From: James Simmons <jsimmons@infradead.org>
To: Andreas Dilger <adilger@whamcloud.com>,
Oleg Drokin <green@whamcloud.com>, NeilBrown <neilb@suse.de>
Cc: Lustre Development List <lustre-devel@lists.lustre.org>
Subject: [lustre-devel] [PATCH 13/13] lustre: llite: Introduce inode open heat counter
Date: Sat, 15 May 2021 09:06:10 -0400 [thread overview]
Message-ID: <1621083970-32463-14-git-send-email-jsimmons@infradead.org> (raw)
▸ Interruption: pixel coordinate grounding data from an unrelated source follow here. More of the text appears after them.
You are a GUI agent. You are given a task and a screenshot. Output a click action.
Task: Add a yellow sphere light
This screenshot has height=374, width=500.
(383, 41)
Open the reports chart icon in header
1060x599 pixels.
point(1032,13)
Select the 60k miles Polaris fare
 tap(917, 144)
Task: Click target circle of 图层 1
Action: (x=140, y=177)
In-Reply-To: <1621083970-32463-1-git-send-email-jsimmons@infradead.org>
From: Oleg Drokin <green@whamcloud.com>
Initial framework to support detection of naive apps that
assume open-closes are "free" and proceed to open/close
same files between minute operations.
We will track number of file opens per inode and last time inode
was closed.
Initially we'll expose these controls:
llite/opencache_threshold_count - enables functionality and controls after how
many opens open lock is requested
llite/opencache_threshold_ms - if any reopen happens within this time (in
ms), the open would trigger open lock request
llite/opencache_max_ms - If last close was longer than this many ms
ago - start counting opens from zero again
Once enough useful data is collected we can look into adding a heatmap
or another similar mechanism to better manage it and enable it
by default with sensible settings.
WC-bug-id: https://jira.whamcloud.com/browse/LU-10948
Lustre-commit: 41d99c4902836b726 ("LU-10948 llite: Introduce inode open heat counter")
Signed-off-by: Oleg Drokin <green@whamcloud.com>
Reviewed-on: https://review.whamcloud.com/32158
Reviewed-by: Andreas Dilger <adilger@whamcloud.com>
Reviewed-by: Yingjin Qian <qian@ddn.com>
Signed-off-by: James Simmons <jsimmons@infradead.org>
---
fs/lustre/llite/file.c | 70 ++++++++++++++++++++----
fs/lustre/llite/llite_internal.h | 32 +++++++++--
fs/lustre/llite/llite_lib.c | 5 ++
fs/lustre/llite/lproc_llite.c | 112 +++++++++++++++++++++++++++++++++++++--
fs/lustre/llite/namei.c | 7 +++
5 files changed, 210 insertions(+), 16 deletions(-)
diff --git a/fs/lustre/llite/file.c b/fs/lustre/llite/file.c
index ffddec6..26aa7be 100644
--- a/fs/lustre/llite/file.c
+++ b/fs/lustre/llite/file.c
@@ -43,6 +43,7 @@
#include <linux/sched.h>
#include <linux/mount.h>
#include <linux/falloc.h>
+#include <linux/ktime.h>
#include <uapi/linux/lustre/lustre_fiemap.h>
#include <uapi/linux/lustre/lustre_ioctl.h>
@@ -414,6 +415,8 @@ int ll_file_release(struct inode *inode, struct file *file)
lli->lli_async_rc = 0;
}
+ lli->lli_close_fd_time = ktime_get();
+
rc = ll_md_close(inode, file);
if (CFS_FAIL_TIMEOUT_MS(OBD_FAIL_PTLRPC_DUMP_LOG, cfs_fail_val))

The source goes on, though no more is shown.